WHAT IS NEEDED » Please output every entry below exactly as written, leaving out any pictures.

Stored items »
Start of Block
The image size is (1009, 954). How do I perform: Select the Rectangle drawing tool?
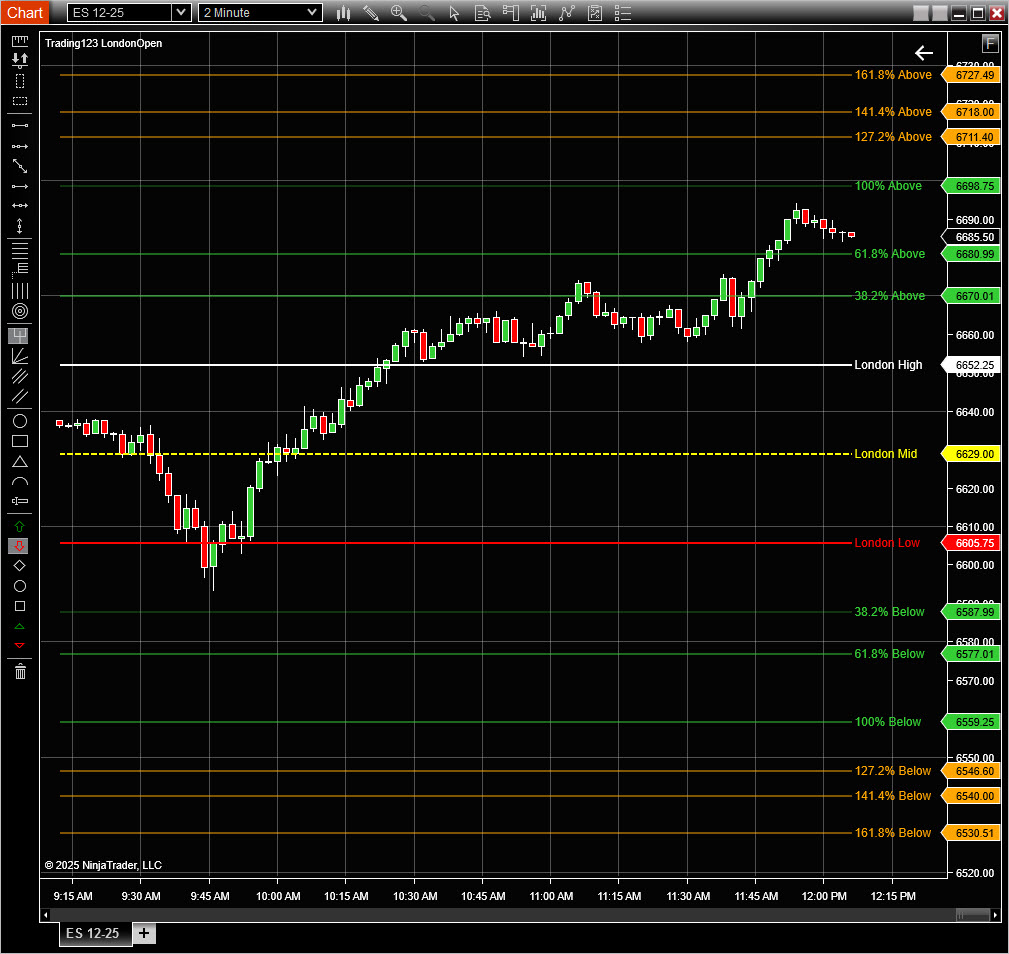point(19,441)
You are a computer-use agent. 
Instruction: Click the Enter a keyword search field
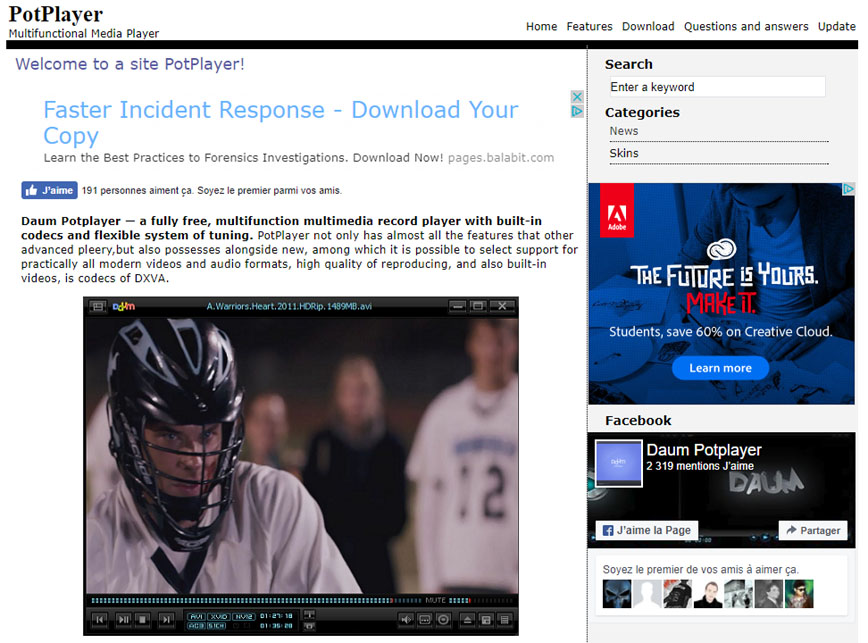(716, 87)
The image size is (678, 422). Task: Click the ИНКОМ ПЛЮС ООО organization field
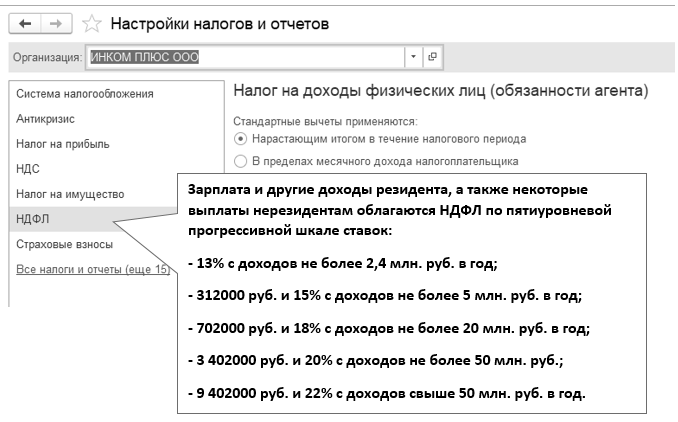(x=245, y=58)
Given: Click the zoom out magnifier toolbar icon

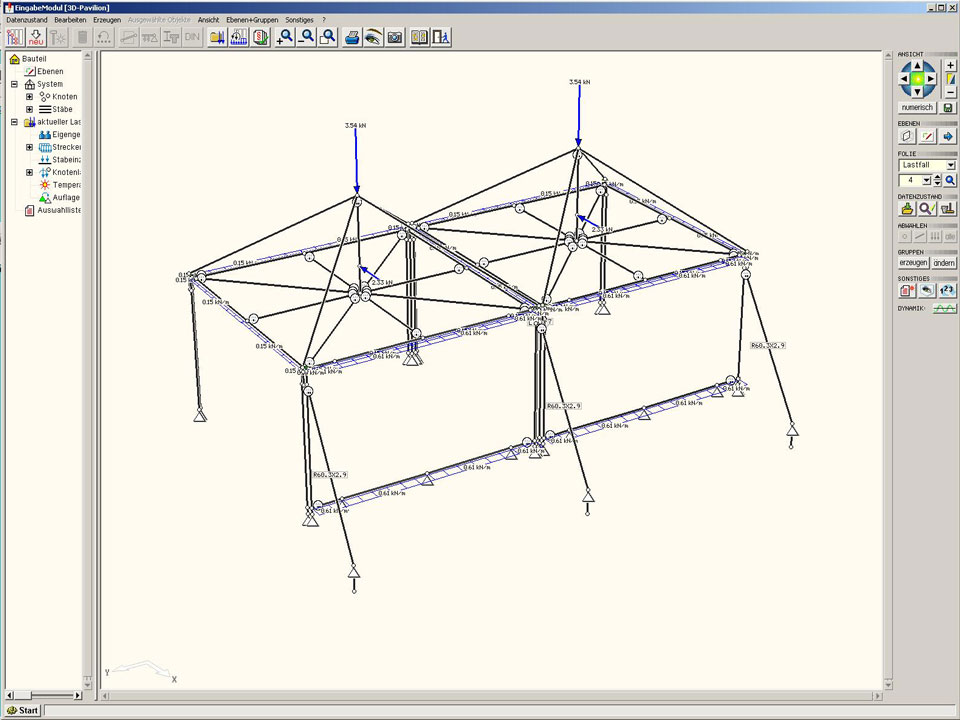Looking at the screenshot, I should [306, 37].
End of Block
ANSWER BOX »
The image size is (1009, 954). How do I perform: Select the Rectangle drawing tool?
point(19,441)
You are a computer-use agent. 
Instruction: Click the Enter a keyword search field
(716, 87)
The image size is (678, 422). Task: Click the ИНКОМ ПЛЮС ООО organization field
(x=245, y=58)
Given: Click the zoom out magnifier toolbar icon

Looking at the screenshot, I should [306, 37].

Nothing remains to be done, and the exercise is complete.